YOUR INSTRUCTIONS: Turn the lines below into a numbered list, skipping any blank lines and leaving the pictures out.

---------- PROVIDED MATERIAL ----------

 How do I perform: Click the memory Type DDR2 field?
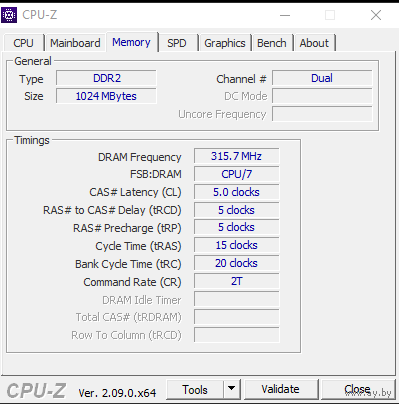point(106,78)
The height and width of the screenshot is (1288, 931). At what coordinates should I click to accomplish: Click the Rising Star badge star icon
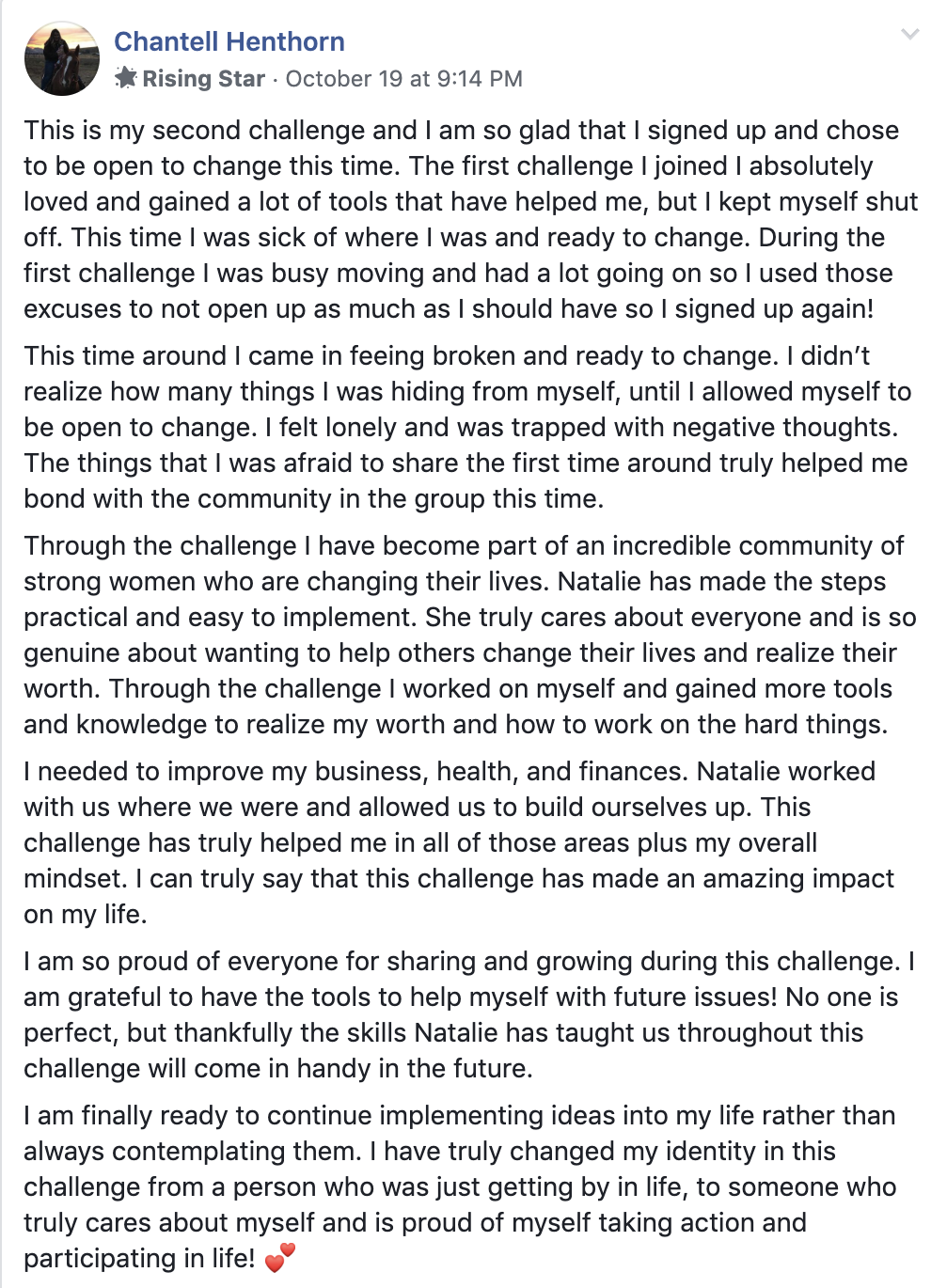pos(126,78)
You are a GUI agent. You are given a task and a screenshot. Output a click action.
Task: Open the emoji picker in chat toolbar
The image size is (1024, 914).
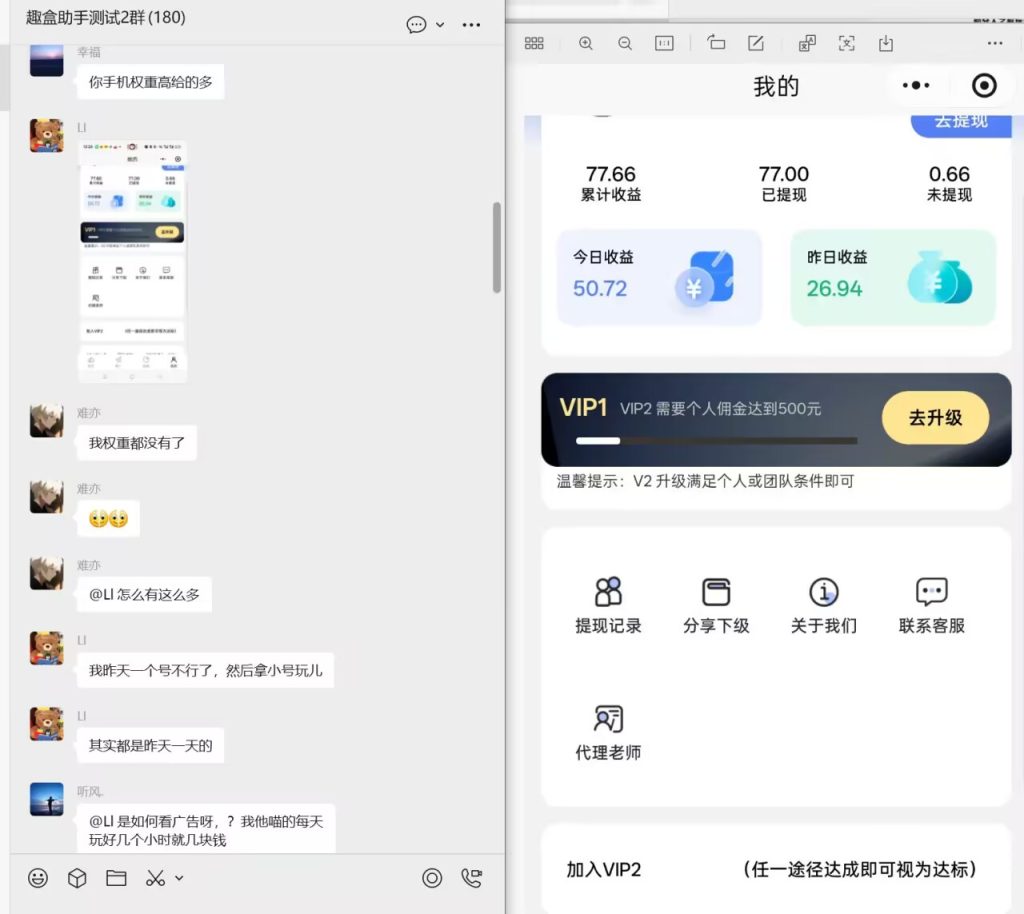[x=38, y=878]
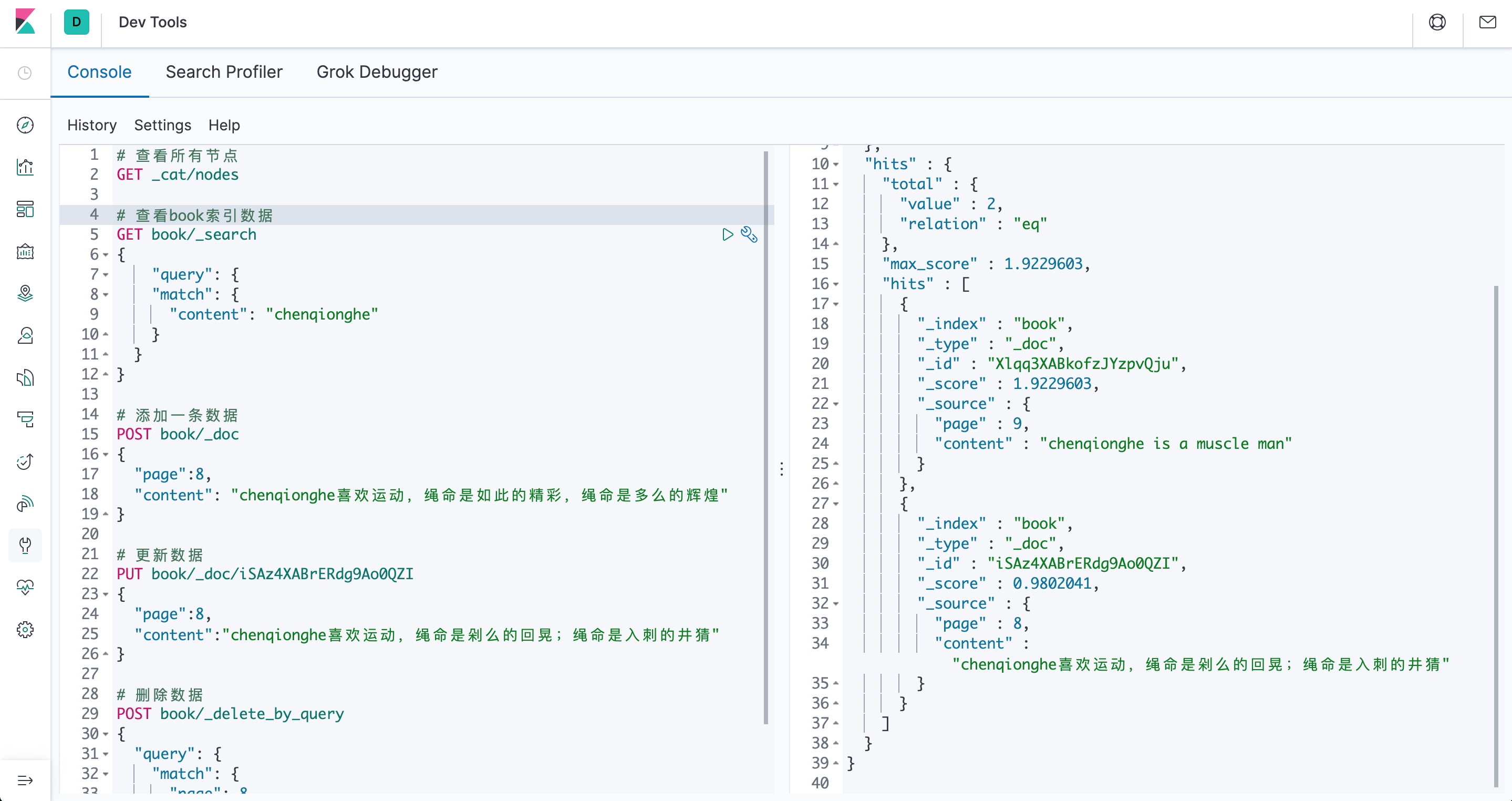Run the book/_search request with play icon
1512x801 pixels.
[x=727, y=235]
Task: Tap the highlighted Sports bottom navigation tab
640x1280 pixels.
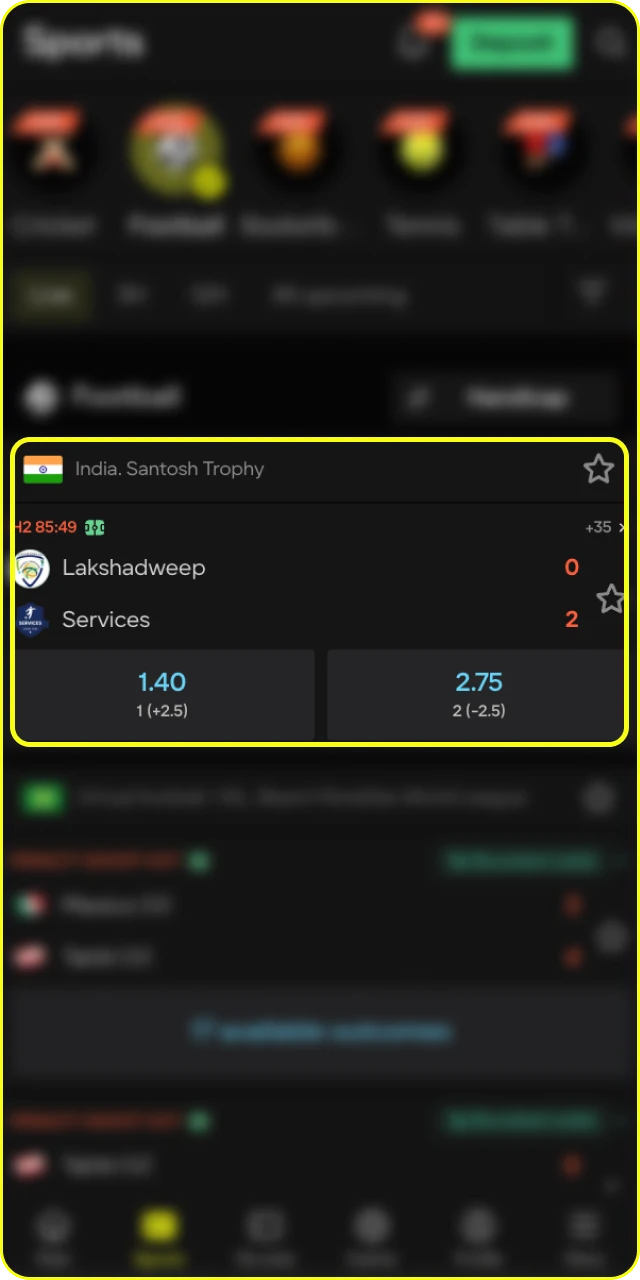Action: click(x=160, y=1237)
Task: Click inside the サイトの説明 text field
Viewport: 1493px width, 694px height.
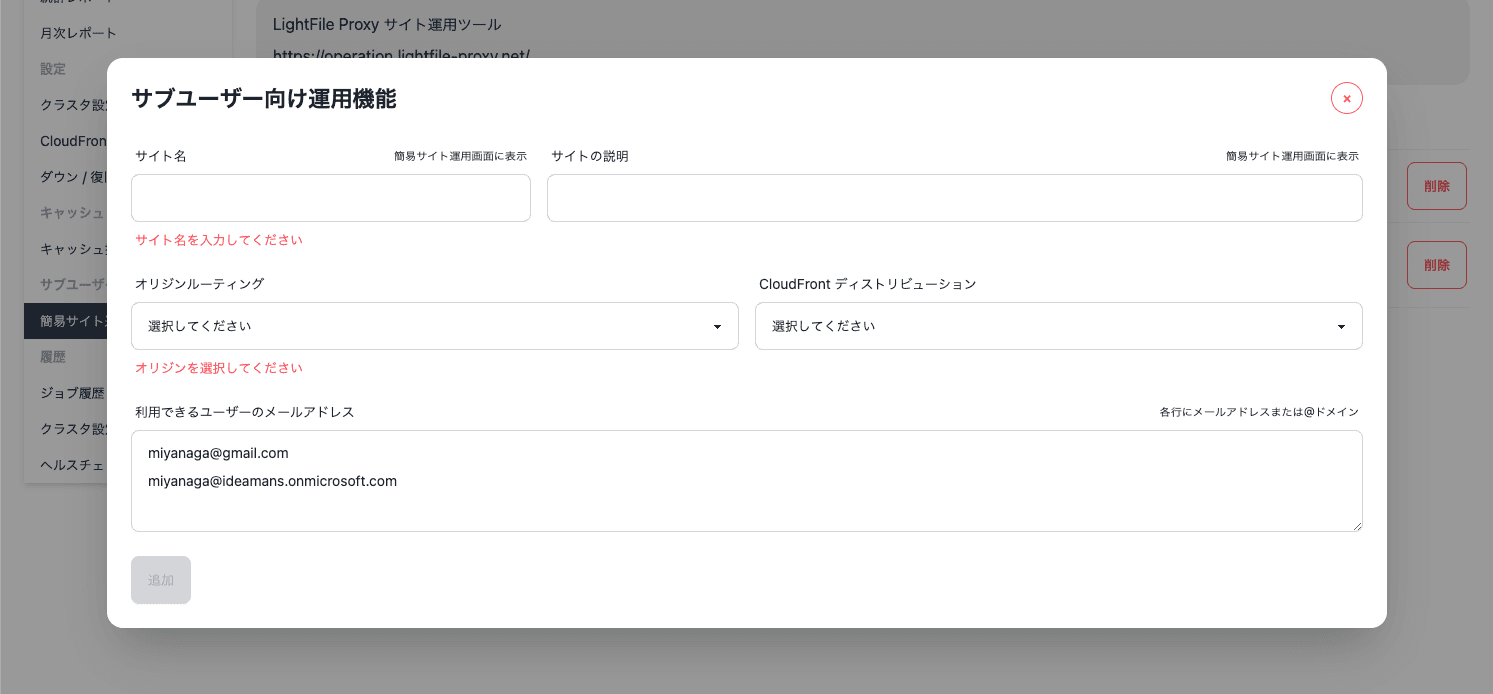Action: [x=954, y=198]
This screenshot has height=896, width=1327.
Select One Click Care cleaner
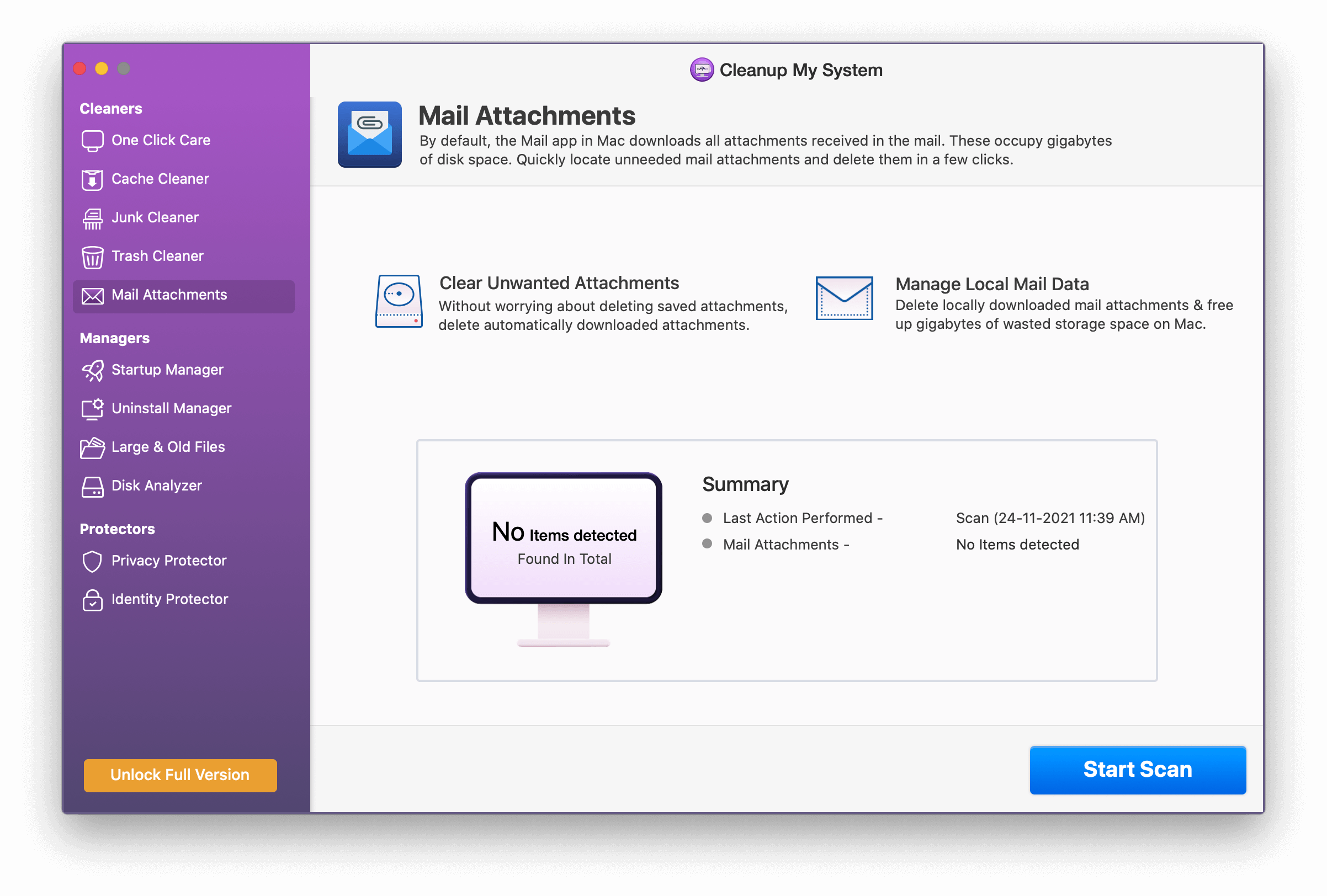160,139
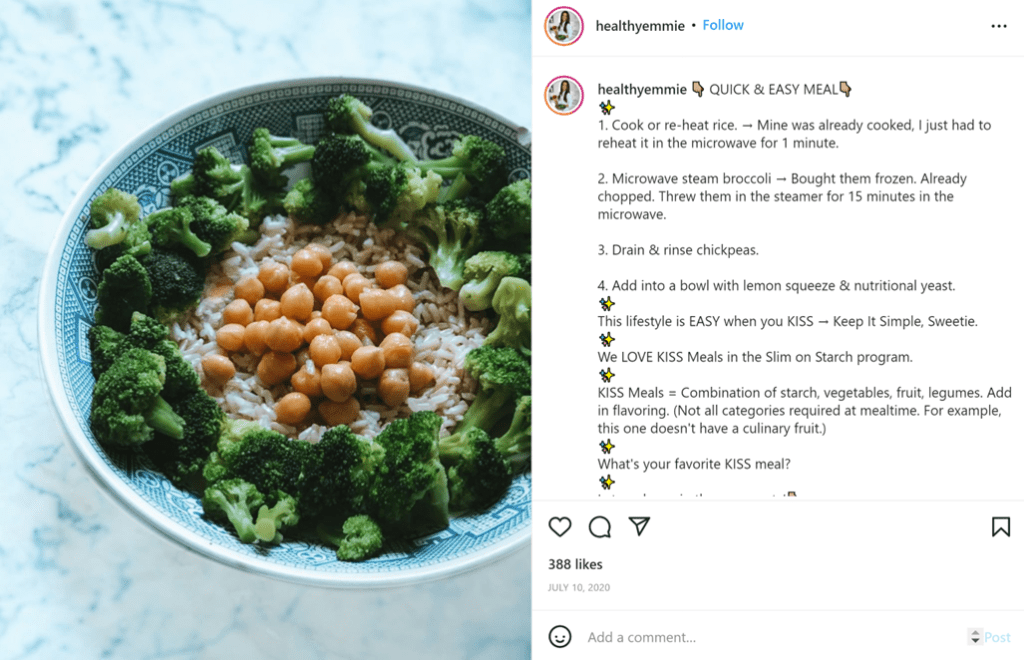1024x660 pixels.
Task: Share the post using the paper plane icon
Action: pos(639,526)
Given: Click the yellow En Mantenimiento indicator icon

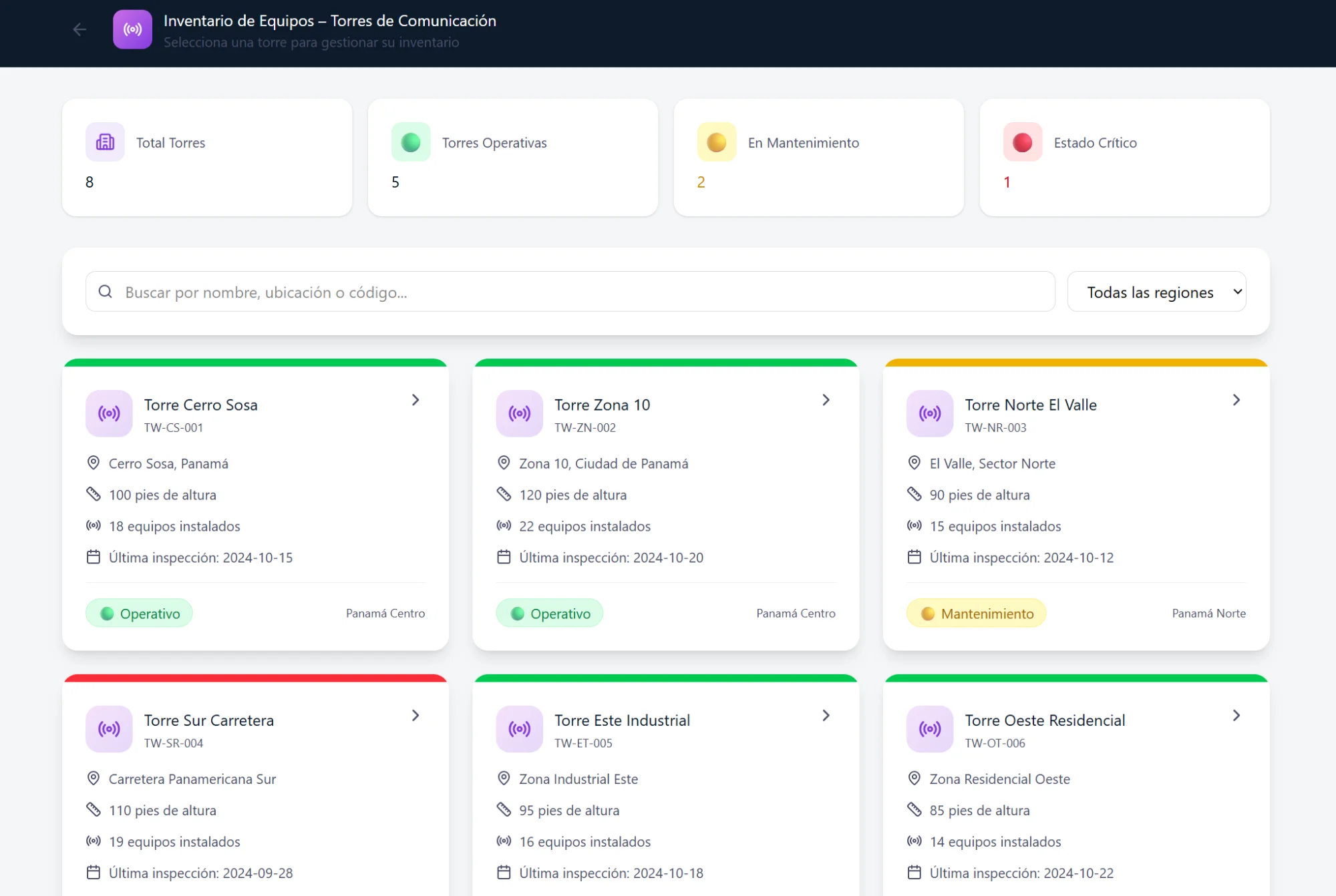Looking at the screenshot, I should 716,142.
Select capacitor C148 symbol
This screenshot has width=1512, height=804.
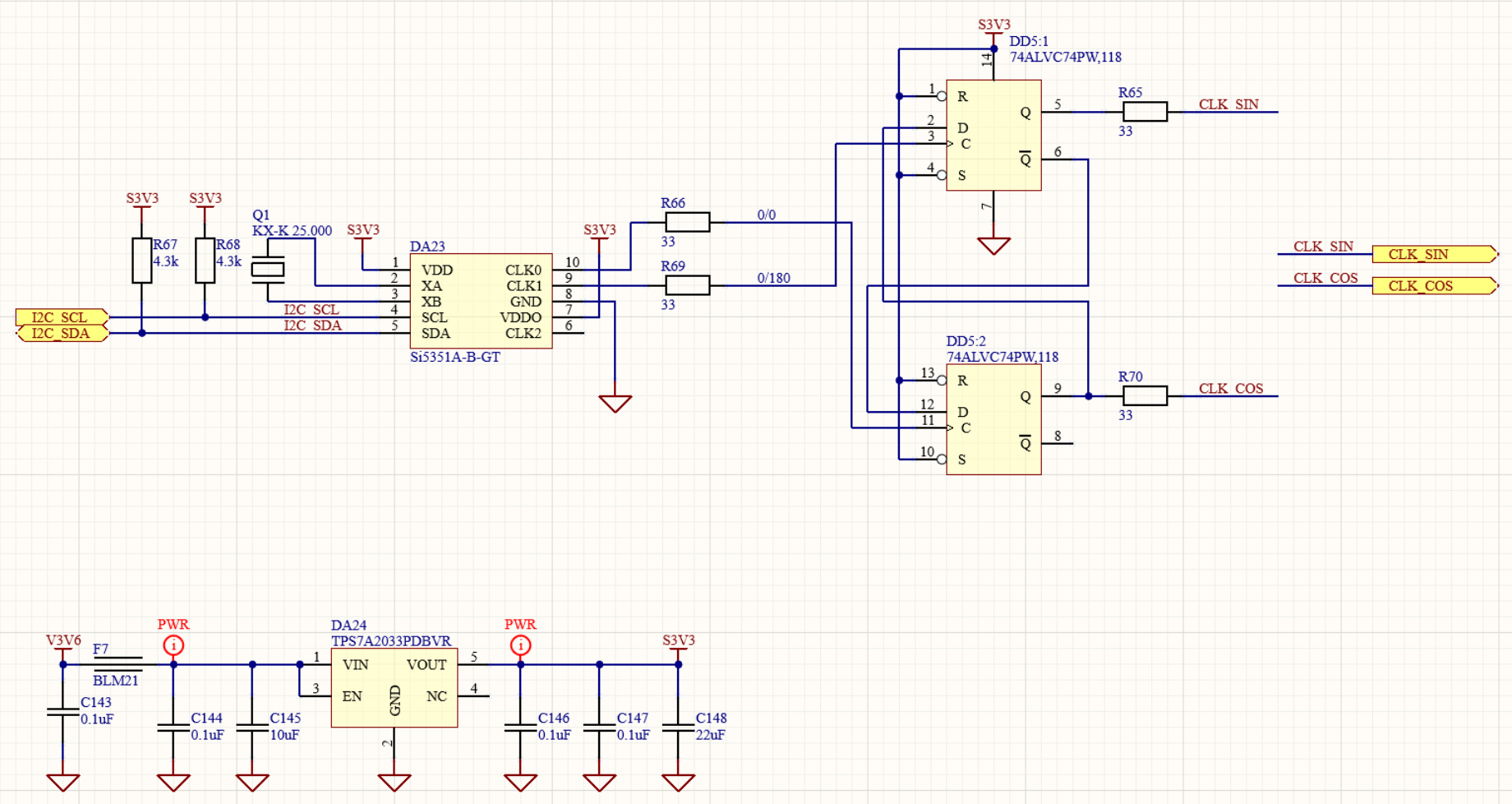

----------

TASK RESPONSE:
1.  How do I perform: Click the memory Type DDR2 field?
2. point(106,78)
3. The height and width of the screenshot is (1288, 931). At what coordinates should I click to accomplish: Click the Rising Star badge star icon
4. pos(126,78)
5. You are a GUI agent. You are given a task and a screenshot. Output a click action.
6. Task: Open the emoji picker in chat toolbar
7. The image size is (1024, 914).
8. [x=38, y=878]
9. Run the book/_search request with play icon
10. 1512x801 pixels.
11. [x=727, y=235]
12. Task: Tap the highlighted Sports bottom navigation tab
13. 640x1280 pixels.
14. Action: click(x=160, y=1237)
15. Task: Click inside the サイトの説明 text field
16. Viewport: 1493px width, 694px height.
17. Action: [x=954, y=198]
18. This screenshot has height=896, width=1327.
19. Select One Click Care cleaner
20. 160,139
21. 1024x660 pixels.
22. Task: Share the post using the paper plane icon
23. Action: pos(639,526)
24. Given: Click the yellow En Mantenimiento indicator icon
25. Looking at the screenshot, I should 716,142.
26. Select capacitor C148 symbol
27. This screenshot has width=1512, height=804.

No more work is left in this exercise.